Species II Review

Species II

by William Thomas |
Published on
Release Date:

04 Sep 1998

Running Time:

93 minutes

Certificate:

18

Original Title:

Species II

If you were one of the many who contributed to Species' $100 million gross, you will know what made it so engaging: half-human, half-alien foxtress escapes from lab with intent to mate. As Sil, Natasha Henstridge made her name and the illicit pleasure of admiring her physique while knowing that it was going to sprout H.R. Giger-designed tenticles at any moment was the film's trump card.

In the sequel, Henstridge is Eve, Sil's laboratory-bred offspring, caged and curated by Dr.

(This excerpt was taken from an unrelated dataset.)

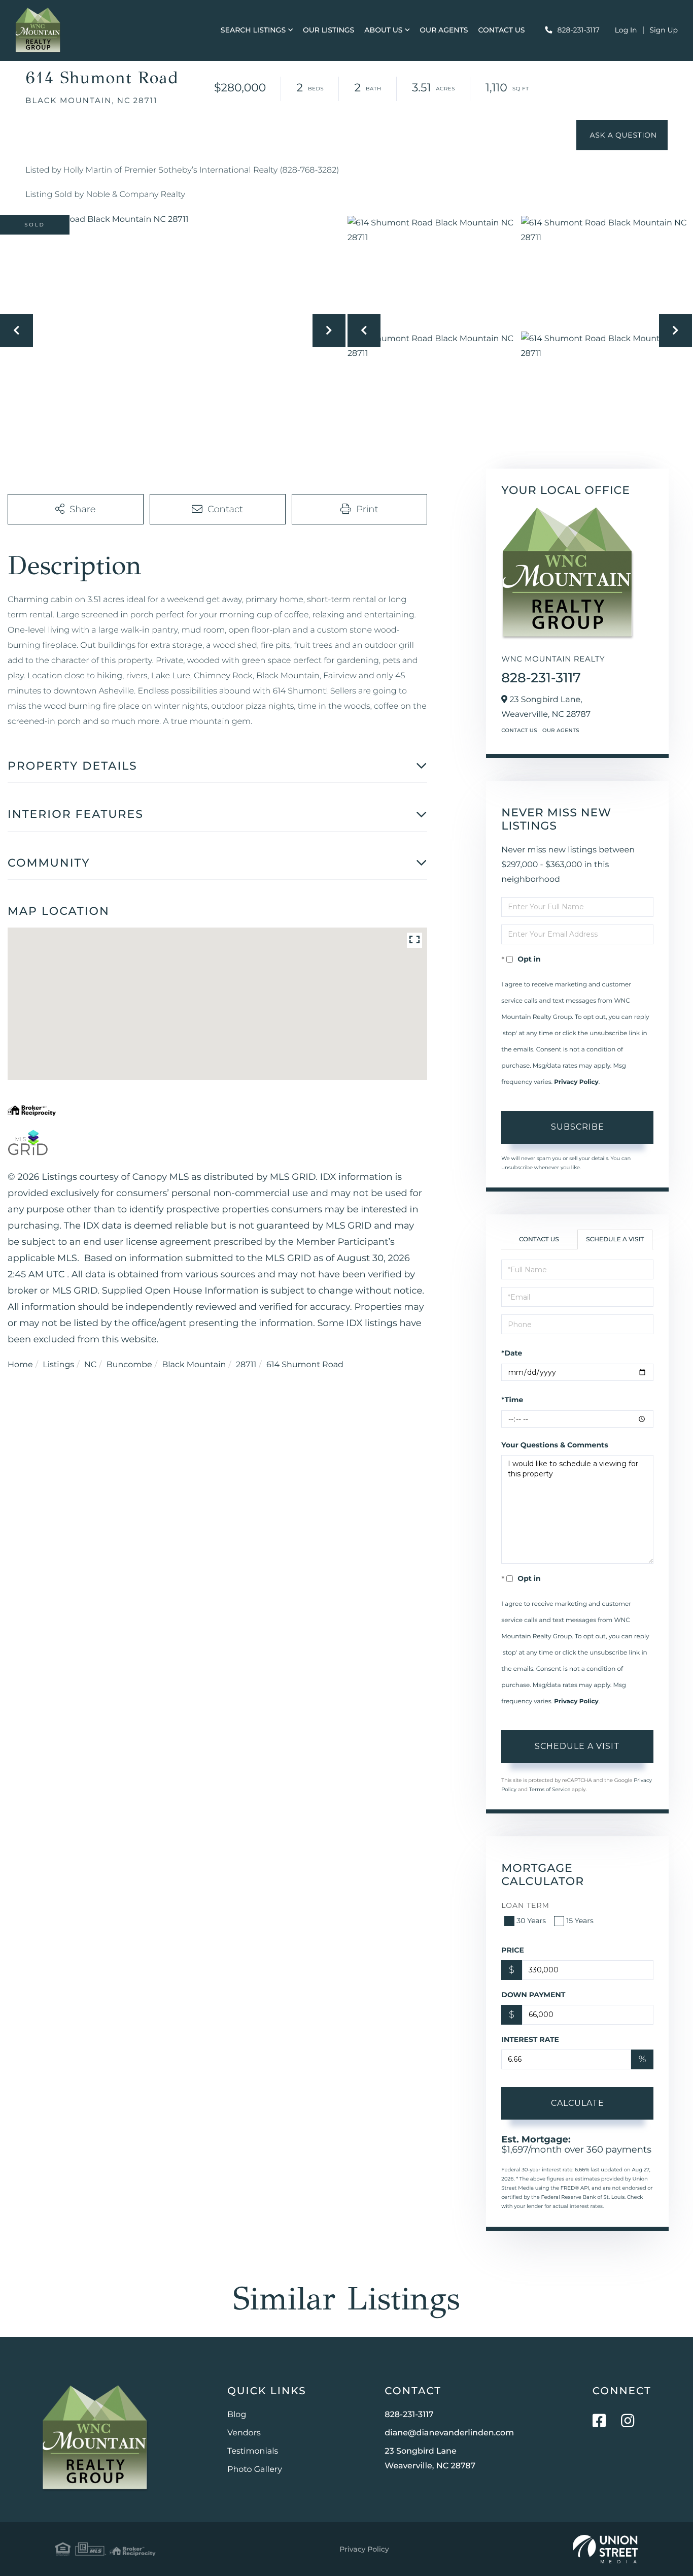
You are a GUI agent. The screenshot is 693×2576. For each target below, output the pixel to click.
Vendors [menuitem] (244, 2433)
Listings (58, 1365)
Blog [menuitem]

Baker (Helgenberger) from the first film. When astrohunk (Justin Lazard) comes back from Mars riddled with alien DNA and starts shagging his way round the female population, Eve is used to entrap him before he "fucks the human race into extinction". There are many similarities between Species I and II (Madsen also reprises his role), but on almost every count, this is an inferior effort.

The acting is toe-curling, be it Lazard's sub-Stephen Baldwin performance (he's supposed to be irresistible to the ladies!) or the should-know-better hamming of Dzundza and Peter Boyle as the mad scientist. The effects - mostly CGI - are a joke, yet the one aspect of the film not(ital) played for post-modern laffs. Worst of all, its misogyny is out of control: Lazard rapes an innocent woman in a supermarket and it's played like Confessions Of A Driving Instructor and Henstridge is now little more than Baywatch fodder, running in slo-mo without a bra for the lads, and dressed exclusively in short, clingy dresses - de rigueur for lab rats, you know.

In Species, Sil, though decoratively employed, was a fearful, predatory superwoman. Here, she's soppy, lovesick and subservient (she's even a terrible driver). Though Species II is far from serious and aimed squarely at the hairy-palmed, it really didn't need to be quite this rotten.